FI-HEL1: Outage
Incident Report for UpCloud
Postmortem

We sincerely apologize for the loss of service you had to endure last night between 18:30 and 20:00 EEST in our FI-HEL1 data centre.

While we realise this post mortem will not excuse us for the loss of service, we do wish it explains our actions and what we will do to avoid such issues in the future.

All of UpCloud’s FI-HEL1 servers lost contact to the internet at 18.30 EEST. Our monitoring software alerted us to this immediately and we began to investigate the issue. We updated our Status page on the incident at 18.42 EEST while our staff continued their work.

At about 18.54 EEST we had narrowed this incident down to a distributed denial of service attack.

We mitigated the attack by 19:45 EEST so that 3/4 of the servers were back online.

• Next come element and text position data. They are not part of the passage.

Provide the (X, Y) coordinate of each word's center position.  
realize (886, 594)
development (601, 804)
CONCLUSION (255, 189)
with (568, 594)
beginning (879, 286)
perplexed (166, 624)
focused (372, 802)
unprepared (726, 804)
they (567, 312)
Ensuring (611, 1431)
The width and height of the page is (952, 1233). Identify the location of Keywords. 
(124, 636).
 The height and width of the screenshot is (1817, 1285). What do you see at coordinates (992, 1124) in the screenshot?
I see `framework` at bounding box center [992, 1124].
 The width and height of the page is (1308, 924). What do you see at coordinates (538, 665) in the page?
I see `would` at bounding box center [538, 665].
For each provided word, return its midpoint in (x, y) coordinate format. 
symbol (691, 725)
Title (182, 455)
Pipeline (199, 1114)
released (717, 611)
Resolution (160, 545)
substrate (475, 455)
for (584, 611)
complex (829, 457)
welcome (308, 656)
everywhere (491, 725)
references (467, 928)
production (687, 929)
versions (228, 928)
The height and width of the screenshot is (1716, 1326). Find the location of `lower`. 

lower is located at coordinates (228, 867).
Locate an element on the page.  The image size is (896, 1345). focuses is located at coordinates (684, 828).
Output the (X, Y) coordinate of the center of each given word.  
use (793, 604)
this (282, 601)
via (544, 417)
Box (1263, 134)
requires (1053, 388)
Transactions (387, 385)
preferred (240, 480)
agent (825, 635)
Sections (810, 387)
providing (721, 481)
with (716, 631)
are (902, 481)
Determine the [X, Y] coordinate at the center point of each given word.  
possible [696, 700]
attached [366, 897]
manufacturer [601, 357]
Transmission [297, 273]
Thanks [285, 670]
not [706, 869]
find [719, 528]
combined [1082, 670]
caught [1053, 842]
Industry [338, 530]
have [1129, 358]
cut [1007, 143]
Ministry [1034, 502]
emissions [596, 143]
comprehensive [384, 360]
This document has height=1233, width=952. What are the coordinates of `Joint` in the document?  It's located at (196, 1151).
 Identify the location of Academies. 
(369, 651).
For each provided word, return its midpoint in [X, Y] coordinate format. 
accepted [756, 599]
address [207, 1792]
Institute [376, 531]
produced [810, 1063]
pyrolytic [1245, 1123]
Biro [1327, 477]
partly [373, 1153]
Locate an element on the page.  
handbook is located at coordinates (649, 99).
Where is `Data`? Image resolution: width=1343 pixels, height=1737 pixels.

By 20:00 EEST all servers were connected normally.

The attack continued late into the night, but it did not affect our customers due to filtering and restrictions we put in place.

We will be issuing all affected customers compensation according to our Service Level Agreement. We will send out a separate e-mail to all administrative contacts with the amount as we have credited the accounts.

While we cannot pre-emptively prepare to avoid all possible outages, we do prepare ourselves and our corporate processes so we can fix them as soon as possible. During such incidents we try to communicate to our best extent (without affecting repair work) on unaffected third party services, such as our status page and Twitter -account.

You can follow us on Twitter with @upcloudcom and subscribe to service updates at http://status.upcloud.com.

Again, we are truly sorry for the loss of service.

Joel Pihlajamaa
Chief Technology Officer

Antti Vilpponen
General Manager

Posted Apr 08, 2014 - 04:48 UTC

Resolved
The incident is now resolved and we will be issuing a post mortem on the incident as soon as possible.

We sincerely apologize for the loss of service.
Posted Apr 07, 2014 - 18:50 UTC
Monitoring
We have resolved the network outage and all servers should be now connecting normally. We are still monitoring the situation.
Posted Apr 07, 2014 - 17:04 UTC
Update
We have managed to bring partial connectivity to the site with some virtual servers now back online. We are working to bring back full connectivity.
Posted Apr 07, 2014 - 16:54 UTC
Identified
We've identified this to a networking issue. We're working on this right now.
Posted Apr 07, 2014 - 15:54 UTC
Investigating
We're investigating a major outage at our FI-HEL1 data centre. We will update you as soon as possible.
Posted Apr 07, 2014 - 15:44 UTC